The law of adverse possession is open to abuse. It has been used by squatters to try to justify their moving into seemingly vacant homes and claiming them as their own. Recently, a Texas man was convicted of burglary and theft because he moved into a $400,000.00 home that he apparently thought was vacant. The true owners, however, were merely out of town for several months seeking medical treatment. His defense was that he was making a legitimate effort to obtain title to the house through adverse possession. He had, after all, filed an affidavit with the local government making a claim for adverse possession, turned on the utilities, and posted no trespassing signs. The jury did not accept his defense, and he eventually was sentenced to 3 months in jail, ten years’ probation, and ordered to pay $10,000.00 in fines.

The problem is more widespread than people might think. According to the same news reports, there had been a spate of approximately 60 adverse possession filings in the same county; and there were at least six additional trials scheduled in which the defendants were asserting adverse possession as a defense to similar charges.

Two of the most often disputed, and most important, elements of establishing an adverse possession claim in New York are hostility and exclusivity. Though we are not going to comment on any possible criminal charges, it is important to note that if the Texas man had tried to do the same thing in New York, he would have established both.

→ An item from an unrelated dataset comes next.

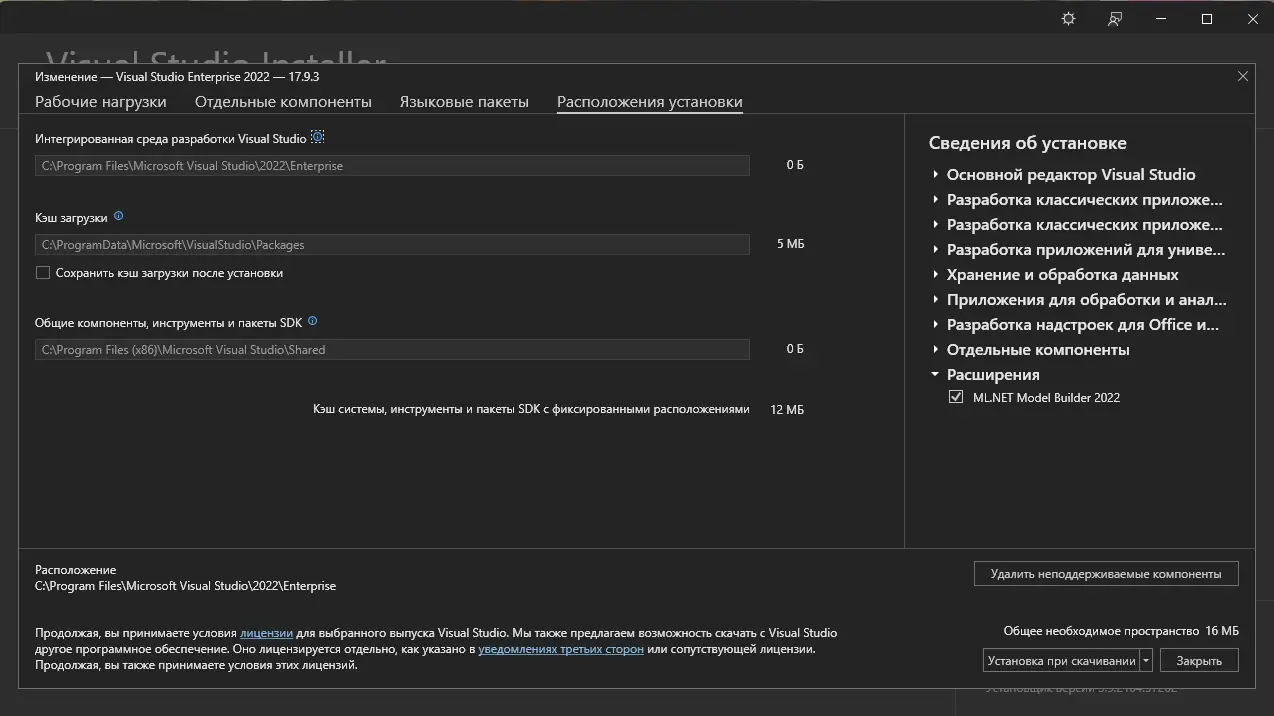Image resolution: width=1274 pixels, height=716 pixels.
Task: Click info icon near Visual Studio IDE path
Action: click(x=318, y=136)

Hostility means that an individual asserts a right to the land, which is hostile to the rights of the legal, or true, owner. In essence, it means that the person making claim to the land must treat it like it is her own and does not belong to the real owner or to anyone else. This provides the key ingredient to obtaining title to land through adverse possession: The real owner must acquiesce in the open and obvious use of the land by another person as if the land actually did belong to that other person. Hostility, however, is negated by seeking permission from the real owner. See Estate of Becker v. Murtagh, 19 N.Y.3d 75, 968 N.E.2d 433 (2012).